Dosage & Administration
Bevacizumab should not be administered as an IV push or bolus
Bevacizumab should not be initiated for 28 days following major surgery and until surgical wound is fully healed
• Metastatic colorectal cancer
5 mg/kg IV every 2 weeks with bolus-IFL
10 mg/kg IV every 2 weeks with FOLFOX4
5 mg/kg IV every 2 weeks or 7.5 mg/kg IV every 3 weeks with fluoropyrimidine-irinotecan or fluoropyrimidine-oxaliplatin based chemotherapy after progression on a first-line Bevacizumab containing regimen
• Non-squamous non-small cell lung cancer
15 mg/kg IV every 3 weeks with carboplatin/paclitaxel
10 mg/kg IV every 2 weeks
• Metastatic renal cell carcinoma (mRCC)
10 mg/kg IV every 2 weeks with interferon alfa
• Persistent, recurrent, or metastatic carcinoma of the cervix
15 mg/kg IV every 3 weeks with paclitaxel/cisplatin or paclitaxel/topotecan
• Platinum-resistant recurrent epithelial ovarian, fallopian tube or primary peritoneal cancer
10 mg/kg IV every 2 weeks with paclitaxel, pegylated liposomal doxorubicin or weekly topotecan 15 mg/kg IV every 3 weeks with topotecan given every 3 weeks
Most common adverse reactions incidence (> 10% and at least twice the control arm rate) are epistaxis, headache, hypertension, rhinitis, proteinuria, taste alteration, dry skin, rectal hemorrhage, lacrimation disorder, back pain and exfoliative dermatitis.
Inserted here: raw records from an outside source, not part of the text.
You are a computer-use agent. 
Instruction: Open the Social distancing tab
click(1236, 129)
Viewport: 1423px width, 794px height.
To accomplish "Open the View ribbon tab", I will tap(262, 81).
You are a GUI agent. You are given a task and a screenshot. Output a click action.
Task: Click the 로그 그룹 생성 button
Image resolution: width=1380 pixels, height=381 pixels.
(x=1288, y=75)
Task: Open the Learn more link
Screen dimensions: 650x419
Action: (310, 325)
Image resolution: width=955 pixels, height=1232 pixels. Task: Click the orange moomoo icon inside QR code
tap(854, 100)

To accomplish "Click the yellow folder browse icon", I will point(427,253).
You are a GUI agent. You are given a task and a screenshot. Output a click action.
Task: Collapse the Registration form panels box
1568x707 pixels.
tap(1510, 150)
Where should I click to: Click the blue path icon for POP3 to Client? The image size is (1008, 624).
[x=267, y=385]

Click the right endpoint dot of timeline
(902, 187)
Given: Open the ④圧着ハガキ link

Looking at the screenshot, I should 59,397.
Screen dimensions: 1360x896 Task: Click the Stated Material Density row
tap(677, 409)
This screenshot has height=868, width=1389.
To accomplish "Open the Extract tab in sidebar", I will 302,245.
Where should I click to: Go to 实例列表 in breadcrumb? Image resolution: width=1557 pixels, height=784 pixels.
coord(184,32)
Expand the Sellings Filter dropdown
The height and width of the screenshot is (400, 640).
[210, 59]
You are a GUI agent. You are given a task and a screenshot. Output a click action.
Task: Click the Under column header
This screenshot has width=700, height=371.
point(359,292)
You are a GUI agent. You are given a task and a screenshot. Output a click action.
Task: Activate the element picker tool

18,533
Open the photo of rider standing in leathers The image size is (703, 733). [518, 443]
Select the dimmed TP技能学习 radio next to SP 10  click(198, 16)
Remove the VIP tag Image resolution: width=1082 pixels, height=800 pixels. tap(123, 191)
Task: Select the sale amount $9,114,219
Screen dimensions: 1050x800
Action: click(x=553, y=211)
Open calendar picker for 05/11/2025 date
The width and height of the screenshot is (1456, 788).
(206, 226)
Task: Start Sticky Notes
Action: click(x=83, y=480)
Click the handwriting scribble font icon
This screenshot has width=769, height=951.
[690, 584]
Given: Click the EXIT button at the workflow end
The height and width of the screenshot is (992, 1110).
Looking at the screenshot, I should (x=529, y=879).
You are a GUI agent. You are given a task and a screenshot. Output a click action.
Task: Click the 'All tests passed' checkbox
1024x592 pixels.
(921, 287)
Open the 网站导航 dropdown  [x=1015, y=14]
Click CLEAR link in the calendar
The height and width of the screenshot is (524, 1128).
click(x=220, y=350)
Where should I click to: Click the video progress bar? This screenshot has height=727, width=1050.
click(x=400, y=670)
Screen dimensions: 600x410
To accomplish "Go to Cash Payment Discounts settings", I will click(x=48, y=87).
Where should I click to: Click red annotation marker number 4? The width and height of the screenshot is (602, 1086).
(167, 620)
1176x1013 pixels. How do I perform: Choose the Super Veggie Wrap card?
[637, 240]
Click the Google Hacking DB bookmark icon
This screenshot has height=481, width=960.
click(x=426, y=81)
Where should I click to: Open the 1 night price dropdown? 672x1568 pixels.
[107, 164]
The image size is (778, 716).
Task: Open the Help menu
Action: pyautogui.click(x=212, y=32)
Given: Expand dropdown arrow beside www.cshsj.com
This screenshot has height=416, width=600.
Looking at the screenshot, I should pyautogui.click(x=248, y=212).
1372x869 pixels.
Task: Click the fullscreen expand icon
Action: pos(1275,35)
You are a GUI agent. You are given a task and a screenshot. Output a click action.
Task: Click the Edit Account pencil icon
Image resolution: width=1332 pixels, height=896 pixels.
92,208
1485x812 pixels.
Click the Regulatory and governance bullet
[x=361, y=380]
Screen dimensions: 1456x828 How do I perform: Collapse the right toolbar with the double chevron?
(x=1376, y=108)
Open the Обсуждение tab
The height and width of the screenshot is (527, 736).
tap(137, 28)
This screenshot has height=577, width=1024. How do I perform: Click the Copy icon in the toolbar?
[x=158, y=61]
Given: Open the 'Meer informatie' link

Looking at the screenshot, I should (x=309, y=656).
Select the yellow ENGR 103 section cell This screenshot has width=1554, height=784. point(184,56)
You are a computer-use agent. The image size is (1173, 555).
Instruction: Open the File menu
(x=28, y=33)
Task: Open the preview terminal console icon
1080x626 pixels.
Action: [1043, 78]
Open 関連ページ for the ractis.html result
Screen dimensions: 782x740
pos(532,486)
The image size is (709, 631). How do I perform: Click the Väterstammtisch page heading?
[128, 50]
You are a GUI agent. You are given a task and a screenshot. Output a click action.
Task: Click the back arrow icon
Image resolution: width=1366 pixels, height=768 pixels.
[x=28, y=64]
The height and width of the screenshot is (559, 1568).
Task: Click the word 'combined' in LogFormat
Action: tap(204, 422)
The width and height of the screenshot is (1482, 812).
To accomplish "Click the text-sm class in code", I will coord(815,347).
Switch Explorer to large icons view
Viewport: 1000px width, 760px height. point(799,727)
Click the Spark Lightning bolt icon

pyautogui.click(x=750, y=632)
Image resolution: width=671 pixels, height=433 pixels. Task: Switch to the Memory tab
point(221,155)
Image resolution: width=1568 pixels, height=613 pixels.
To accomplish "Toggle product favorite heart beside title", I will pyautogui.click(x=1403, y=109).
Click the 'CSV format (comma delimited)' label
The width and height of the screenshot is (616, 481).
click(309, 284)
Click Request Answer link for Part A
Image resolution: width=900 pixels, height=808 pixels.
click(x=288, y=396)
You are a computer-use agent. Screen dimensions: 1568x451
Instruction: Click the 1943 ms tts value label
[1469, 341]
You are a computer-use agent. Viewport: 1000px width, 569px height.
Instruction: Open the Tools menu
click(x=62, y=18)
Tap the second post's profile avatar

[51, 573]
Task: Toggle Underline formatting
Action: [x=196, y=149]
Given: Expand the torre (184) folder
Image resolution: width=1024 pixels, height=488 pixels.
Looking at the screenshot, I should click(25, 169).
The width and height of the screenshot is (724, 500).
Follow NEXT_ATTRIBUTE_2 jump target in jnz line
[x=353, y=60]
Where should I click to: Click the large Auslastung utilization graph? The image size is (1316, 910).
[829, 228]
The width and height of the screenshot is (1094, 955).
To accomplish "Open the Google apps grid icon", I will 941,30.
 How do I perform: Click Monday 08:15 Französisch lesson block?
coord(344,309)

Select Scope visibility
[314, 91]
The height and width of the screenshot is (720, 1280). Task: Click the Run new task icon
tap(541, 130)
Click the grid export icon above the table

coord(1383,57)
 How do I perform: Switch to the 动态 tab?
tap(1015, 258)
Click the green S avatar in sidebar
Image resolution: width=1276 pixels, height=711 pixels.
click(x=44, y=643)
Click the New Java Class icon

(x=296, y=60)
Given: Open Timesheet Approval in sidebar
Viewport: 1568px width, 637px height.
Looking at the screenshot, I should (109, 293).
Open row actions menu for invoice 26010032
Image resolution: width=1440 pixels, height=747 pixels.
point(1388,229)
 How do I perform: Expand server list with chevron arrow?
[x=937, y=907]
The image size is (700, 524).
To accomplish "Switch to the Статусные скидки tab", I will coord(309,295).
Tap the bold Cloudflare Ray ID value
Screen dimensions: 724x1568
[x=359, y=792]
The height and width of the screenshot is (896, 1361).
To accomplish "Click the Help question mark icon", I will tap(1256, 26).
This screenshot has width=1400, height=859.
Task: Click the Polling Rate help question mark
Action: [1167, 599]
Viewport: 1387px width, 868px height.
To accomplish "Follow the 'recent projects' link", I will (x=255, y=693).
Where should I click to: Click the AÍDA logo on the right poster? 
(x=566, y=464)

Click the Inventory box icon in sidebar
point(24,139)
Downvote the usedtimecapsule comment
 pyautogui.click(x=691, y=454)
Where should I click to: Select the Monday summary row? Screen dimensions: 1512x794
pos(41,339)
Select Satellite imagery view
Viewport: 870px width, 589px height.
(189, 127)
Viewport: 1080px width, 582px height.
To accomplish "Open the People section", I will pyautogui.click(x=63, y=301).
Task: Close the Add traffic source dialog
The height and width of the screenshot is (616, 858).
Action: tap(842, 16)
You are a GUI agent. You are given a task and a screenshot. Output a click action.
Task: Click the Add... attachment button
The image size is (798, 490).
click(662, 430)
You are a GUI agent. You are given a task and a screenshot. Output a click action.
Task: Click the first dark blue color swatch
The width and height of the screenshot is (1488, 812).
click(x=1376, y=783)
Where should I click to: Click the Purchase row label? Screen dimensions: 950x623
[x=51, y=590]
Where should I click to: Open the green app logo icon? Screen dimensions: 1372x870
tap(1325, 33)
Some of the adverse reactions are commonly seen with chemotherapy; however, Bevacizumab may exacerbate these reactions when combined with chemotherapeutic agents. Examples include palmar-plantar erythrodysaesthesia syndrome with pegylated liposomal doxorubicin or capecitabine peripheral sensory neuropathy with paclitaxel or oxaliplatin, and nail disorders or alopecia with paclitaxel.
Perforation or Fistula: Bevacizumab should be discontinued if perforation or fistula occurs.
Arterial Thromboembolic Events (e.g., myocardial infarction, cerebral infarction): Bevacizumab should be discontinued for severe ATE.
Venous Thromboembolic Events: Bevacizumab should be discontinued for life-threatening VTE
Hypertension: Monitor blood pressure and treat hypertension. Temporarily suspend Avastin if not medically controlled. Bevacizumab should be discontinued for hypertensive crisis or hypertensive encephalopathy
Posterior Reversible Encephalopathy Syndrome (PRES): Bevacizumab should be discontinued
Proteinuria: Urine protein should be monitored. Bevacizumab should be discontinued for nephrotic syndrome. Bevacizumab should be temporarily discontinued for moderate proteinuria.
Infusion Reactions: Bevacizumab should be stopped in case of severe infusion reactions.
Embryo-fetal Toxicity: Females should be advised of the potential risk to a fetus and the need for use of effective contraception
Ovarian Failure: Females should be advised of the potential risk
Use in Pregnancy & Lactation
Bevacizumab may cause fetal harm based on findings from animal studies and the drug’s mechanism of action. Pregnant women should be advised of the potential risk to a fetus.
No data are available regarding the presence of Bevacizumab in human milk, the effects on the breast fed infant, or the effects on milk production. Because of the potential for serious adverse reactions in breastfed infants from Bevacizumab, nursing woman should be advised that breastfeeding is not recommended during treatment with Bevacizumab.
Safety and effectiveness of Bevacizumab have not been established in pediatric patients.
A drug interaction study was performed in which Irinotecan was administered as part of the FOLFIRI regimen with or without Bevacizumab. The results demonstrated no significant effect of Bevacizumab on the pharmacokinetics of Irinotecan or its active metabolite SN38.
Bevixa 100 IV infusion: Each box contains 1 vial of Bevacizumab 100 mg in 4 ml sterile solution for IV infusion.
Bevixa 400 IV infusion: Each box contains 1 vial of Bevacizumab 400 mg in 16 ml sterile solution for IV infusion.